In 2003, Gallery Chemould in Bombay commemorated its fortieth anniversary with an exhibition spanning four generations of Indian artists. The exhibition, titled 'crossing generations: diVERGE,' was co-curated by Geeta Kapur and Chaitanya Sambrani, with over 50 artists' artworks on display at the National Gallery of Modern Art in Bombay.

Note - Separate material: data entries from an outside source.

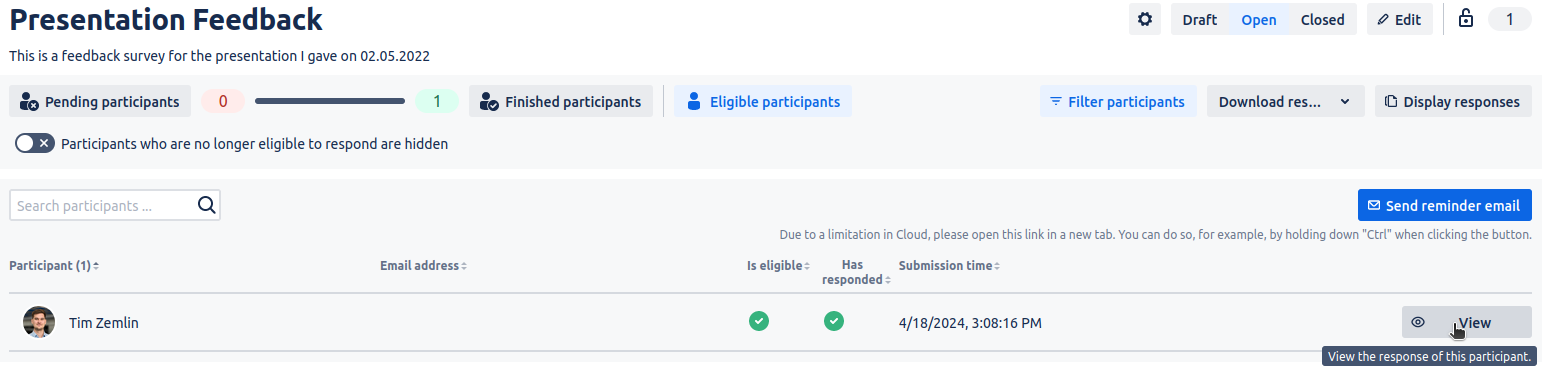
Task: Switch survey status to Closed
Action: pos(1322,19)

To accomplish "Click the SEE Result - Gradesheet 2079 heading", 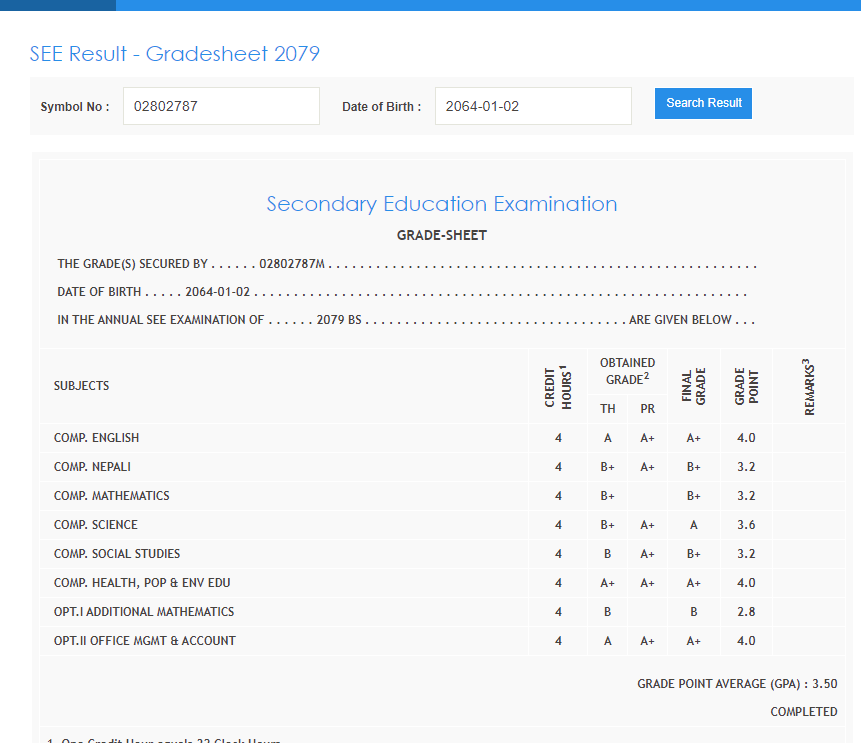I will pyautogui.click(x=175, y=54).
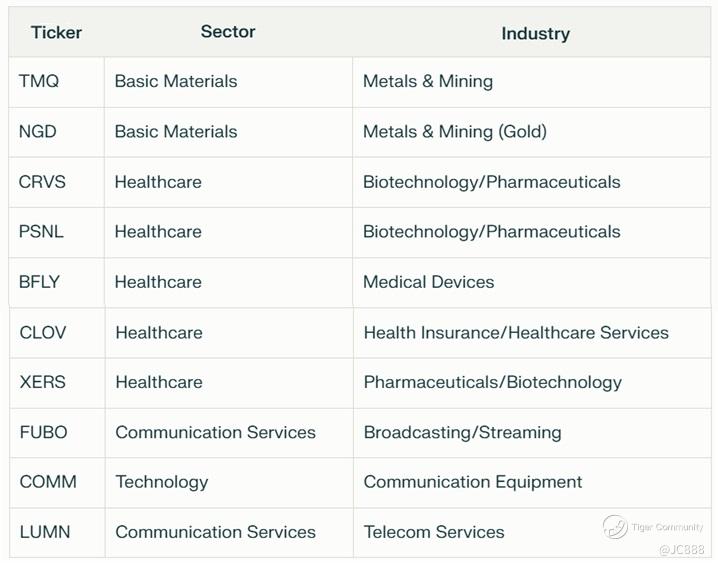Select the CRVS ticker cell
Screen dimensions: 718x566
42,182
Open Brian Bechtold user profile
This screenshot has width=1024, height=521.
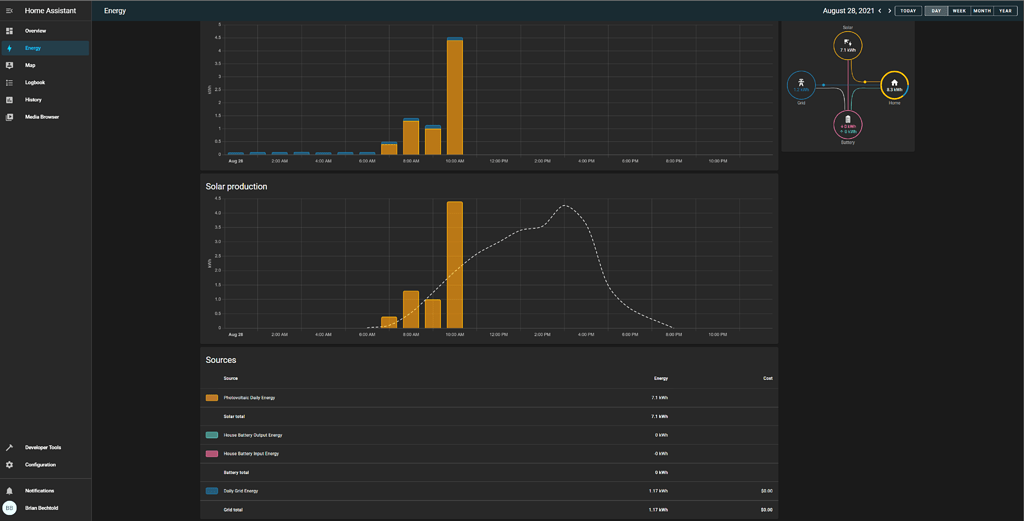pos(41,508)

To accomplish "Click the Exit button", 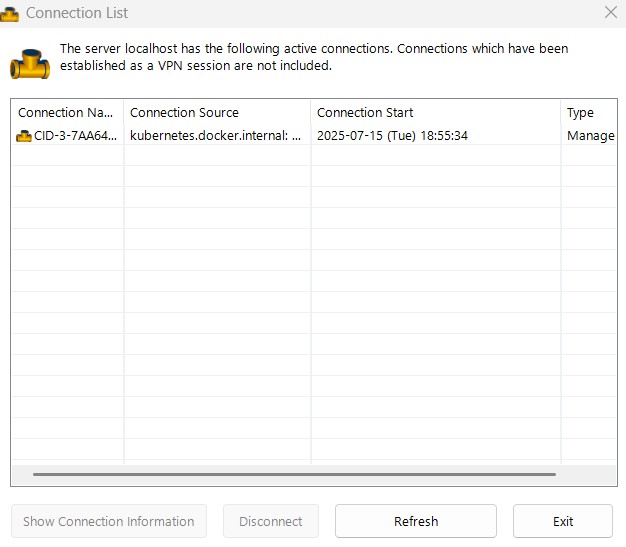I will pyautogui.click(x=563, y=521).
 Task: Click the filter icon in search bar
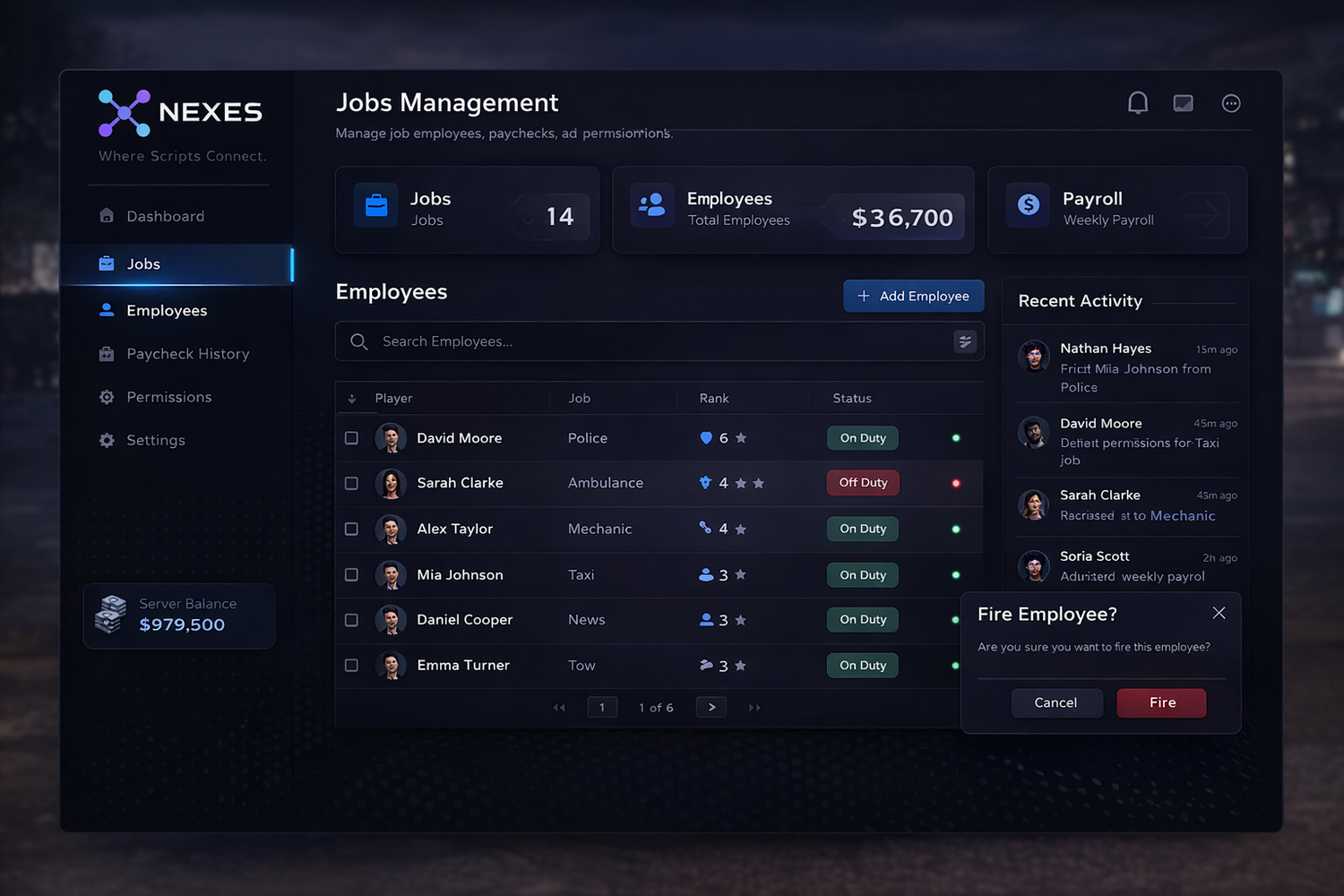click(x=965, y=341)
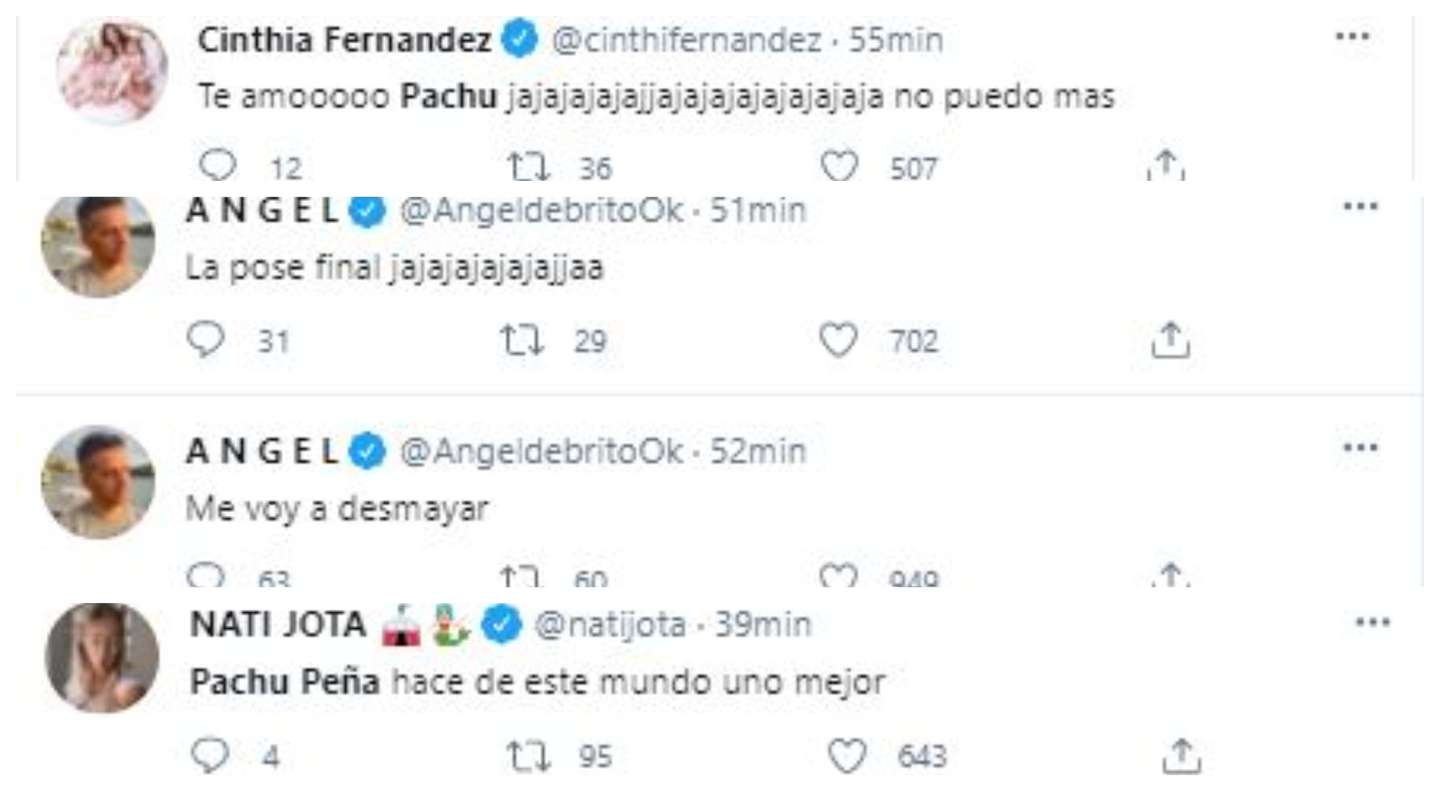The height and width of the screenshot is (791, 1440).
Task: Open the 'Pachu Peña' bold link in tweet
Action: 285,684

The curatorial note by Geeta Kapur and Chaitanya Sambrani states: 'diVERGE presents an adventure of crossings and sign-posts them to point in both, and in many, directions at once. It presents smooth and awkward crossovers on unevenly charted routes. We hope to configure artworks to explore what these new meanings might (and might-not, after all) be in what is undoubtedly a most volatile moment for Indian contemporary art.'
Participating Artists included Tyeb Mehta, S.H. Raza, V.S. Gaitonde, Bhupen Khakhar, Arpita Singh, Gulammohammed Sheikh, Jogen Chowdhury, Gieve Patel, Sudhir Patwardhan, Nasreen Mohamedi, Nilima Sheikh, V. Vishwanadhan, Prabhakar Barwe, Rummana Hussain, Pushpamala N., Navjot Altaf, Atul Dodiya, Anju Dodiya, Mehlli Gobhai, Shilpa Gupta, Subodh Gupta, N.S. Harsha, Ranbir Kaleka, Jitish Kallat, Reena Saini Kallat, Amar Kanwar, Bharti Kher, Sonia Khurana, Riyas Komu, Shakuntala Kulkarni, Shantanu Lodh, Kaushik Mukhopadhyay, Shibu Natesan, Priti Paul, Gargi Raina, N.N. Rimzon, Sharmila Samant, Tushar Joag, T.V. Santosh, Gigi Scaria, Ketaki Sheth, Sudarshan Shetty, Dayanita Singh, Vivan Sundaram, Surekha, L.N. Talllur, Vasudha Thozhur and Hema Upadhyay.
On the eve of the exhibition, The Perfect Frame, a book by Karin Zitzewitz, was released. The book documents Kekoo Gandhy's crossing of generations and his participation in the modern Indian art scene over the past four decades.